Shortly after arriving in the U.S., Sada Abdulwahab landed a job at a Subway sandwich shop as a “sandwich artist,” and then worked her way up to store manager before becoming a hospital worker and nursing student. Much of the deli menu, including the best-selling masala chicken panini sandwich, is of her own creation.

“I made the sauce, I made the recipe, and that’s my own recipe,” she said, while carving up a foot-long sandwich last week.

At 2 p.m. every Sunday, or other times by special request, the ladies slow-brew Ethiopian coffee using traditional stone hearth roasters, heating the beans for an hour before serving them in small espresso cups from a knee-high display. It’s the basis of a social coffee hour that harkens back to a slower, more family-oriented time in Ethiopia.

The store carries some fresh fruits and vegetables, like potatoes, onions and packages of refrigerated grapes and strawberries, but organizers are hoping for loans and other financial backing to expand their offerings.

“We didn’t get any financial support from anyone,” said Farris Hassan, an information technology specialist who has been helping his wife and the eight other women launch their co-op and figure out how to pay a commercial rent and stock shelves on their own dime. “Everything we’ve done is from our own pocket, as a team. To bring healthy food to the city, we need more support, and we’re looking for more support.”

Each of the nine women put in at least $5,000 in starting capital and devotes at least 16 hours per week to running the grocery and deli, which has its own drive-in garage and shopping carts. The work hours are treated like deposits toward earned shares in the cooperative, which will become officialized, or vested, in December. Until then, they can’t count on earning a dime of salary, Hassan said.

Museum, art gallery

Also debuting this month is a one-room museum and art gallery within the same building as Mama’s Market and near the grocery entrance. Robyne Robinson, a former television newscaster and art consultant, has been assisting African Economic Development Solutions with community surveys and other guidance intended to help curate the space.

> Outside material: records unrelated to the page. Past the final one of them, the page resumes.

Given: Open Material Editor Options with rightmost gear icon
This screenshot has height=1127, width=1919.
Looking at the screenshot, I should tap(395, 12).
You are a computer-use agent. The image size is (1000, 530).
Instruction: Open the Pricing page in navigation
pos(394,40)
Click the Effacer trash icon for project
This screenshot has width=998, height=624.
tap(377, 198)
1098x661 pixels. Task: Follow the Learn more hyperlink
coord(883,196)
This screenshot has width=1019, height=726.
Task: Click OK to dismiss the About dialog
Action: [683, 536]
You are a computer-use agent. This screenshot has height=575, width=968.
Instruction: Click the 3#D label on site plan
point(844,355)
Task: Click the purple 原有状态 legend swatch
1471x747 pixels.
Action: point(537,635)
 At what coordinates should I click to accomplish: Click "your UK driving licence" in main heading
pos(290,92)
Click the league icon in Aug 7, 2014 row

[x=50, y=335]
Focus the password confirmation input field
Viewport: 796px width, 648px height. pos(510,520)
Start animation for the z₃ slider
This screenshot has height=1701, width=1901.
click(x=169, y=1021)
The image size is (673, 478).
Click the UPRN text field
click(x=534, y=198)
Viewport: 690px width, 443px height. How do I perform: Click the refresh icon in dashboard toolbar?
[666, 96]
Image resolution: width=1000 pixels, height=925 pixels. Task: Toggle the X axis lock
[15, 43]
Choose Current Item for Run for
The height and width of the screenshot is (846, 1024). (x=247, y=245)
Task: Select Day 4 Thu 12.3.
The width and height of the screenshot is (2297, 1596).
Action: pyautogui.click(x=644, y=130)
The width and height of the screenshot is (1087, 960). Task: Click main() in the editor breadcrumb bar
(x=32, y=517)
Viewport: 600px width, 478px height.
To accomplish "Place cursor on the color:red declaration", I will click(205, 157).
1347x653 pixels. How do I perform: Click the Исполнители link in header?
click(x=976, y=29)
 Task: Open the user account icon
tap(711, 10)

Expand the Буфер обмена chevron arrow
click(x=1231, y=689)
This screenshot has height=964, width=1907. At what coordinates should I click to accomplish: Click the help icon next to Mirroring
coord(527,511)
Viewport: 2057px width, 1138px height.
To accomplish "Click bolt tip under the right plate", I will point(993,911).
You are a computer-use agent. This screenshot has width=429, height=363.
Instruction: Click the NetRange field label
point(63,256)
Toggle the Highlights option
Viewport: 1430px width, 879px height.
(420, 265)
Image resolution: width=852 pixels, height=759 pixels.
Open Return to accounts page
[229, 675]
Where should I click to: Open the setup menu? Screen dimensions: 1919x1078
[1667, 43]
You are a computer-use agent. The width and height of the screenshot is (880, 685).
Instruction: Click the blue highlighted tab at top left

AEDS Operations Director Tsegaye Gelgelu said these are exciting times for AEDS, which recently relocated from the Griggs-Midway building on Fairview Avenue to the second floor of its new Snelling Avenue building, directly above Mama’s Market. The nonprofit has also opened an office in Portland, Ore., which has a growing population of African immigrants.

While Snelling Avenue has lost some notable African vendors in recent years, like the Fasika Ethiopian restaurant, the area also gained some new shops, like Udo’s African Restaurant and Groceries, which relocated from University Avenue to a fancier storefront on Snelling.

The new Dilla Ethiopian restaurant and sports bar also has been a draw further west on University Avenue, bringing a bit of a nightclub atmosphere when the sun goes down.